A discussão não se limita apenas a parte teórica, na parte final, os autores falam sobre medidas que urbanistas e planejadores urbanos podem tomar para ajudar as cidades a otimizarem espaço e recursos baseado no que foi discutido anteriormente. Com base em um estudo realizado por Crookston, Clarke e Averley (1) na Inglaterra, se chegou à conclusão de que a densidade urbana pode ser elevada consideravelmente apenas com uma amenização nas normas que regulamentam a questão de estacionamentos. Outras recomendações mais diretas foram feitas para outras questões de desenho urbano, como a preferência de uso de lotes com testada larga; o dimensionamento de largura das ruas de acordo com a densidade estimada da região; destinação de porcentagem para uso de área pública, semipública e privada; além de outras questões complexas que não possuem resposta fácil ou pré-definida.

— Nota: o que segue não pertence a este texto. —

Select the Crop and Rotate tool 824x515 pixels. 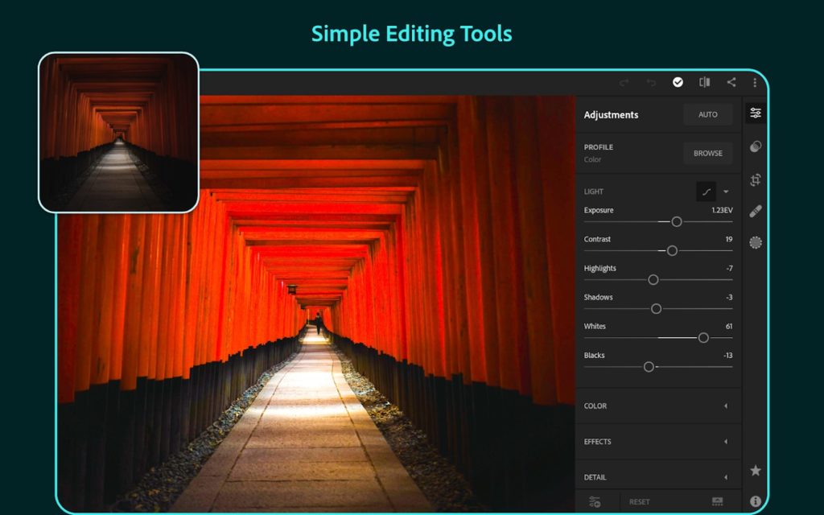[755, 179]

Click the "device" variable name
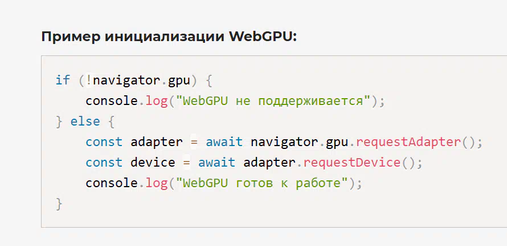click(x=153, y=162)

A grande lição deixada para os urbanistas e planejadores, talvez seja a de que o controle da densidade demográfica é algo extremamente difícil, e que a saída passe por buscar um gerenciamento da densidade e do desenho urbano, ao invés de tentar controlá-la.
notas
1
CROOKSTON, Martin; CLARKE, Patrick; AVERLEY, Joanna. The compact city and the quality life. In: JENKS, Mike; BURTON, Elizabeth; WILLIAMS, Katie. The Compact City: A Sustainable Urban Form? London, E & FN SPON, 1996.
sobre o autor
Gabriel Rocha Casemiro é arquiteto e urbanista, formado pela Faculdade Independente do Nordeste – Fainor.